38. There is an additional reason for rejecting the respondent's contention that the present petition, as filed on 08.01.2020, has to be treated as having been filed after a net period of 160 days, i.e., 40 days beyond the maximum period of 120 days as envisaged under Section 34(3) of the Act. As noted hereinabove, the main contention of the respondent is that the period of 55 days spent in preparing the appeal cannot be excluded; if this plea were to be accepted, it would imply that on 10.12.2019, i.e., the date on which the Supreme Court was finally deciding the respondent's appeal, the petitioner had already caused a delay of 143 days and no petition under Section 34 could be entertained. It would further imply that the Supreme Court's directions for re-presentation of the original petition before this Court came at a time when the petition was already time-barred, being beyond the statutorily permissible period of 120 days. In that case, it was open and,
rather, appropriate for the respondent to agitate this issue before the Supreme Court that any such re-presentation would time-barred per se.
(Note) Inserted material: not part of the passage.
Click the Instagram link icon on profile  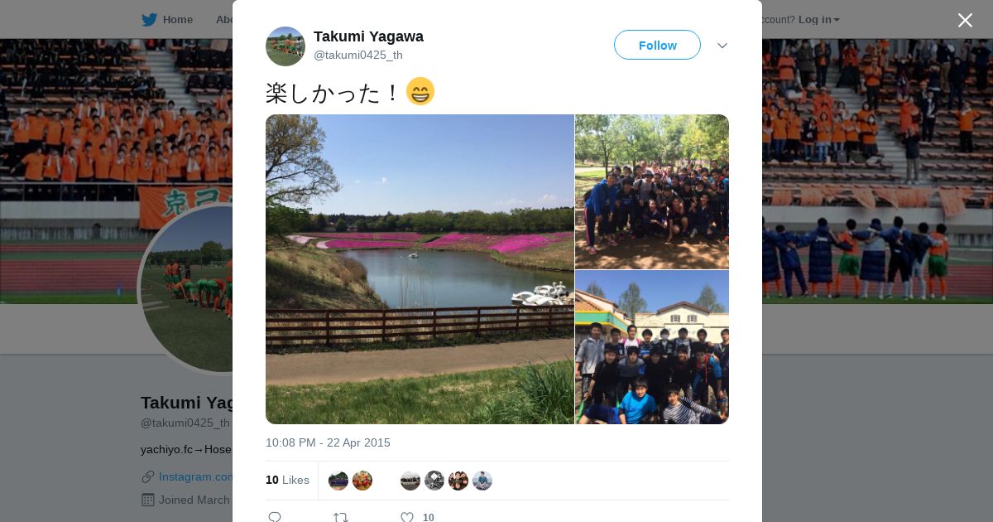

The respondent, who failed to take any such plea before the Supreme Court, is now estopped from seeking rejection of the petitioner's Section 34 challenge on the ground of delay.
39. For all the aforesaid reasons, the application deserves to succeed and is accordingly allowed with no order as to costs. The accompanying petition being well within the 120 days' period envisaged under Section 34(3) of the Act, is taken up for consideration up for merits.
O.M.P.(COMM) 23/2020
40. At the request of learned ASG, list for consideration on 22.06.2020 at 12:00 pm.